## [ЗАДАНИЯ]
1. Продублируйте без единого изменения отрывок из извлеченного текста, начиная со слов «Машин Иван Иванович» и продолжая до слов «под солнечным берегом.».
2. Согласно извлеченному тексту, в каком году родился переводчик Иван Машин?

----- ИЗВЛЕЧЕННЫЙ ТЕКСТ -----

С таджикского. Перевод и вступительная заметка Ивана Машина
Опубликовано в журнале Дружба Народов, номер 9, 2009
Амин Сайдулло — поэт, прозаик. Родился в 1947 г. в кишлаке Носир Хисров Курган-Тюбинской обл. Таджикистана. Окончил Душанбинский ун-т, опубликовал монографию о творчестве Носира Хисрова и Бедиля, два поэтических сборника в жанре рубаи.
Живет в кишлаке Носир Хисров.
Машин Иван Иванович — поэт, прозаик, переводчик. Родился в 1938 г. в с. Зелено-Дмитриевка Рязанской обл. Окончил Высшие литературные курсы. Автор 3 поэтических сборников и 2 книг прозы. Перевел книги таджикских прозаиков У.Кухзода и О.Сорбона, поэта С.Амина, а также таджикский детский фольклор. Лауреат конкурсов на лучший перевод газелей Саади и Хафиза. Живет в г. Сочи.
От переводчика
Встречи были похожими. В тот раз Сайдулло Амин стоял в тени своего дома и ножом, вроде кубинского мачете, обрубал ветви тутовника.
— А-а, вовремя, — сказал он. — Есть поговорка: старики поспевают к плову, джигиты — к работе.
Он выглядел прямо-таки живописно: прокопченный до черноты, на голове красный платок, штаны в широкую светло-зеленую полоску по белому закатаны до колен, ноги в глине. Снова с радостью вижу эти черные глаза, словно родники под солнечным берегом.

----- ФРАГМЕНТ ДАННЫХ -----

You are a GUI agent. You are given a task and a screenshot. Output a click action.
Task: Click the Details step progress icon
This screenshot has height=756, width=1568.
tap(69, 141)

-----

## [ОТВЕТЫ]
1.
Машин Иван Иванович — поэт, прозаик, переводчик. Родился в 1938 г. в с. Зелено-Дмитриевка Рязанской обл. Окончил Высшие литературные курсы. Автор 3 поэтических сборников и 2 книг прозы. Перевел книги таджикских прозаиков У.Кухзода и О.Сорбона, поэта С.Амина, а также таджикский детский фольклор. Лауреат конкурсов на лучший перевод газелей Саади и Хафиза. Живет в г. Сочи.
От переводчика
Встречи были похожими. В тот раз Сайдулло Амин стоял в тени своего дома и ножом, вроде кубинского мачете, обрубал ветви тутовника.
— А-а, вовремя, — сказал он. — Есть поговорка: старики поспевают к плову, джигиты — к работе.
Он выглядел прямо-таки живописно: прокопченный до черноты, на голове красный платок, штаны в широкую светло-зеленую полоску по белому закатаны до колен, ноги в глине. Снова с радостью вижу эти черные глаза, словно родники под солнечным берегом.

2. В 1938 году.